◆ What needs to be done ◆
The response must consist of every record, restated word for word.

------ Data section

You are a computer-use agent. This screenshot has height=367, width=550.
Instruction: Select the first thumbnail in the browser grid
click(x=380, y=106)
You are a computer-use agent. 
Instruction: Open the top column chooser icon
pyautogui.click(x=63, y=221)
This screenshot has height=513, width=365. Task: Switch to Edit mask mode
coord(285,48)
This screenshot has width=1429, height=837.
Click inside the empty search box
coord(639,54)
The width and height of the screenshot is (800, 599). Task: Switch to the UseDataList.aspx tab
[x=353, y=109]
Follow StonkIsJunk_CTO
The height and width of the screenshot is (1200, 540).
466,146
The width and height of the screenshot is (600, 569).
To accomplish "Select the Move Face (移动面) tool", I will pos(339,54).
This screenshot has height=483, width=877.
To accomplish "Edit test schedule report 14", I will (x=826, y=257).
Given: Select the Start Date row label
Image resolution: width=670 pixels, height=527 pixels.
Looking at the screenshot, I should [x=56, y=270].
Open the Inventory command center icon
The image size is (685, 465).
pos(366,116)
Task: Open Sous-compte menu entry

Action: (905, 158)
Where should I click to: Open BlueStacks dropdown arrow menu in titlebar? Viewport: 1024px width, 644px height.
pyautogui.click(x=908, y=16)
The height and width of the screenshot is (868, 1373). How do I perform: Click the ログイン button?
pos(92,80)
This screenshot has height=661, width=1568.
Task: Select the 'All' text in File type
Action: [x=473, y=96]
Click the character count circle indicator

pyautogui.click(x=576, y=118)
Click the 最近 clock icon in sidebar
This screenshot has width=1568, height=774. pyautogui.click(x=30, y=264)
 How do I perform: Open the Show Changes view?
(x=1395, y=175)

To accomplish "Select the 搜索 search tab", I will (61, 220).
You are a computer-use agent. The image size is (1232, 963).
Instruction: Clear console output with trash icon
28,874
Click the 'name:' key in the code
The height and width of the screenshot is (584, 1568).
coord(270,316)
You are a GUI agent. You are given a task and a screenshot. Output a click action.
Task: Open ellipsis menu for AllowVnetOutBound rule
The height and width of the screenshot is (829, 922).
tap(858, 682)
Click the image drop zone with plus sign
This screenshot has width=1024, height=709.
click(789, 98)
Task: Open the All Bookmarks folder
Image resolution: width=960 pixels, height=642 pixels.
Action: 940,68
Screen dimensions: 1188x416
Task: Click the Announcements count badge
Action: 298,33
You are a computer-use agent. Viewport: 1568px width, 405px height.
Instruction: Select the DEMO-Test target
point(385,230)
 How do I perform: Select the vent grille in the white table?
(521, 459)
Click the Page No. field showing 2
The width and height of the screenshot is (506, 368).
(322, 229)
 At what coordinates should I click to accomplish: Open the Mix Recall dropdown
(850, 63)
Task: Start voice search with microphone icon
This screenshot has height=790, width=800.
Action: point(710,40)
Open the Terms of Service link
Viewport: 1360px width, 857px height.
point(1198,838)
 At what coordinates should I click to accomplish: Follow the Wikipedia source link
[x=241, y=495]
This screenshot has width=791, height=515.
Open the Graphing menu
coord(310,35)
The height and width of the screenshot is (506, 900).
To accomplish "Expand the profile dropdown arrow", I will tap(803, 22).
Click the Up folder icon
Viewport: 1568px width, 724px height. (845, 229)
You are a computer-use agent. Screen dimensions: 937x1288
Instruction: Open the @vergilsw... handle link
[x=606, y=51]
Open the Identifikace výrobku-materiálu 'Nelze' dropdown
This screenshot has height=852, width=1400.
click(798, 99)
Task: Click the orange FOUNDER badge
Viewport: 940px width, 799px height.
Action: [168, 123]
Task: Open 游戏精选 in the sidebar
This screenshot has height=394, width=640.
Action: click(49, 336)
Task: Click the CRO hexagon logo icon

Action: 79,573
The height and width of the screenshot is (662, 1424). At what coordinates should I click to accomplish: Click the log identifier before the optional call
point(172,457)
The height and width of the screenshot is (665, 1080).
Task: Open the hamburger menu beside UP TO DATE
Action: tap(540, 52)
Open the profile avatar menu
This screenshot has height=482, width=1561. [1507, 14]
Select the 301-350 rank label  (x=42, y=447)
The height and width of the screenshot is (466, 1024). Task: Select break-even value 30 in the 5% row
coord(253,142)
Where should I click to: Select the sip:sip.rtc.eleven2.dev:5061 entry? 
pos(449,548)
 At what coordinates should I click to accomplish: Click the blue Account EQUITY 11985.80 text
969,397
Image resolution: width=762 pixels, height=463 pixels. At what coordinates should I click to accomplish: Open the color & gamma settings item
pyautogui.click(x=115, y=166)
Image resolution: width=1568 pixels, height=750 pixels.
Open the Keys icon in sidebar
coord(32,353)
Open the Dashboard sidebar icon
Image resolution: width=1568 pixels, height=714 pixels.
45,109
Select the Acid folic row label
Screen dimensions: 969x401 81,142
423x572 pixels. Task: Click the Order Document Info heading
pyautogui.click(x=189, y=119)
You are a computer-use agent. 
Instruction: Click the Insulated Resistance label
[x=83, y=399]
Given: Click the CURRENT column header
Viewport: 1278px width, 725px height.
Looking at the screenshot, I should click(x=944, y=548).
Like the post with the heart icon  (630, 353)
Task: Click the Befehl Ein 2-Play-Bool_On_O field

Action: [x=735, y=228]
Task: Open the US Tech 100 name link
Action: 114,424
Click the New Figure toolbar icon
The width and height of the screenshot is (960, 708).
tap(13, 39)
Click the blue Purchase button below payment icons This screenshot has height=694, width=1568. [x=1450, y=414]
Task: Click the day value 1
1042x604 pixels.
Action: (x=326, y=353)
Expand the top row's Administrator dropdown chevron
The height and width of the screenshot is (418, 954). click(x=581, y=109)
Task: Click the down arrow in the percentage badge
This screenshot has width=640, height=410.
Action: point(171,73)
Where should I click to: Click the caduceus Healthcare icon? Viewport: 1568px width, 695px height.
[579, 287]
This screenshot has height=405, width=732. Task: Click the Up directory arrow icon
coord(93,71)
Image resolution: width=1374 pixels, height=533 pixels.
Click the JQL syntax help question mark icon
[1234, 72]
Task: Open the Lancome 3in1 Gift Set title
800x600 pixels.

------------

◆ Response ◆
You are a computer-use agent. This screenshot has height=367, width=550.
Instruction: Select the first thumbnail in the browser grid
click(x=380, y=106)
You are a computer-use agent. 
Instruction: Open the top column chooser icon
pyautogui.click(x=63, y=221)
This screenshot has height=513, width=365. Task: Switch to Edit mask mode
coord(285,48)
This screenshot has width=1429, height=837.
Click inside the empty search box
coord(639,54)
The width and height of the screenshot is (800, 599). Task: Switch to the UseDataList.aspx tab
[x=353, y=109]
Follow StonkIsJunk_CTO
The height and width of the screenshot is (1200, 540).
466,146
The width and height of the screenshot is (600, 569).
To accomplish "Select the Move Face (移动面) tool", I will pos(339,54).
This screenshot has height=483, width=877.
To accomplish "Edit test schedule report 14", I will (x=826, y=257).
Given: Select the Start Date row label
Image resolution: width=670 pixels, height=527 pixels.
Looking at the screenshot, I should [x=56, y=270].
Open the Inventory command center icon
The image size is (685, 465).
pos(366,116)
Task: Open Sous-compte menu entry

Action: (905, 158)
Where should I click to: Open BlueStacks dropdown arrow menu in titlebar? Viewport: 1024px width, 644px height.
pyautogui.click(x=908, y=16)
The height and width of the screenshot is (868, 1373). How do I perform: Click the ログイン button?
pos(92,80)
This screenshot has height=661, width=1568.
Task: Select the 'All' text in File type
Action: [x=473, y=96]
Click the character count circle indicator

pyautogui.click(x=576, y=118)
Click the 最近 clock icon in sidebar
This screenshot has width=1568, height=774. pyautogui.click(x=30, y=264)
 How do I perform: Open the Show Changes view?
(x=1395, y=175)

To accomplish "Select the 搜索 search tab", I will (61, 220).
You are a computer-use agent. The image size is (1232, 963).
Instruction: Clear console output with trash icon
28,874
Click the 'name:' key in the code
The height and width of the screenshot is (584, 1568).
coord(270,316)
You are a GUI agent. You are given a task and a screenshot. Output a click action.
Task: Open ellipsis menu for AllowVnetOutBound rule
The height and width of the screenshot is (829, 922).
tap(858, 682)
Click the image drop zone with plus sign
This screenshot has width=1024, height=709.
click(789, 98)
Task: Open the All Bookmarks folder
Image resolution: width=960 pixels, height=642 pixels.
Action: 940,68
Screen dimensions: 1188x416
Task: Click the Announcements count badge
Action: 298,33
You are a computer-use agent. Viewport: 1568px width, 405px height.
Instruction: Select the DEMO-Test target
point(385,230)
 How do I perform: Select the vent grille in the white table?
(521, 459)
Click the Page No. field showing 2
The width and height of the screenshot is (506, 368).
(322, 229)
 At what coordinates should I click to accomplish: Open the Mix Recall dropdown
(850, 63)
Task: Start voice search with microphone icon
This screenshot has height=790, width=800.
Action: point(710,40)
Open the Terms of Service link
Viewport: 1360px width, 857px height.
point(1198,838)
 At what coordinates should I click to accomplish: Follow the Wikipedia source link
[x=241, y=495]
This screenshot has width=791, height=515.
Open the Graphing menu
coord(310,35)
The height and width of the screenshot is (506, 900).
To accomplish "Expand the profile dropdown arrow", I will tap(803, 22).
Click the Up folder icon
Viewport: 1568px width, 724px height. (845, 229)
You are a computer-use agent. Screen dimensions: 937x1288
Instruction: Open the @vergilsw... handle link
[x=606, y=51]
Open the Identifikace výrobku-materiálu 'Nelze' dropdown
This screenshot has height=852, width=1400.
click(798, 99)
Task: Click the orange FOUNDER badge
Viewport: 940px width, 799px height.
Action: [168, 123]
Task: Open 游戏精选 in the sidebar
This screenshot has height=394, width=640.
Action: click(49, 336)
Task: Click the CRO hexagon logo icon

Action: 79,573
The height and width of the screenshot is (662, 1424). At what coordinates should I click to accomplish: Click the log identifier before the optional call
point(172,457)
The height and width of the screenshot is (665, 1080).
Task: Open the hamburger menu beside UP TO DATE
Action: tap(540, 52)
Open the profile avatar menu
This screenshot has height=482, width=1561. [1507, 14]
Select the 301-350 rank label  (x=42, y=447)
The height and width of the screenshot is (466, 1024). Task: Select break-even value 30 in the 5% row
coord(253,142)
Where should I click to: Select the sip:sip.rtc.eleven2.dev:5061 entry? 
pos(449,548)
 At what coordinates should I click to accomplish: Click the blue Account EQUITY 11985.80 text
969,397
Image resolution: width=762 pixels, height=463 pixels. At what coordinates should I click to accomplish: Open the color & gamma settings item
pyautogui.click(x=115, y=166)
Image resolution: width=1568 pixels, height=750 pixels.
Open the Keys icon in sidebar
coord(32,353)
Open the Dashboard sidebar icon
Image resolution: width=1568 pixels, height=714 pixels.
45,109
Select the Acid folic row label
Screen dimensions: 969x401 81,142
423x572 pixels. Task: Click the Order Document Info heading
pyautogui.click(x=189, y=119)
You are a computer-use agent. 
Instruction: Click the Insulated Resistance label
[x=83, y=399]
Given: Click the CURRENT column header
Viewport: 1278px width, 725px height.
Looking at the screenshot, I should click(x=944, y=548).
Like the post with the heart icon  (630, 353)
Task: Click the Befehl Ein 2-Play-Bool_On_O field

Action: [x=735, y=228]
Task: Open the US Tech 100 name link
Action: 114,424
Click the New Figure toolbar icon
The width and height of the screenshot is (960, 708).
tap(13, 39)
Click the blue Purchase button below payment icons This screenshot has height=694, width=1568. [x=1450, y=414]
Task: Click the day value 1
1042x604 pixels.
Action: (x=326, y=353)
Expand the top row's Administrator dropdown chevron
The height and width of the screenshot is (418, 954). click(x=581, y=109)
Task: Click the down arrow in the percentage badge
This screenshot has width=640, height=410.
Action: point(171,73)
Where should I click to: Click the caduceus Healthcare icon? Viewport: 1568px width, 695px height.
[579, 287]
This screenshot has height=405, width=732. Task: Click the Up directory arrow icon
coord(93,71)
Image resolution: width=1374 pixels, height=533 pixels.
Click the JQL syntax help question mark icon
[1234, 72]
Task: Open the Lancome 3in1 Gift Set title
800x600 pixels.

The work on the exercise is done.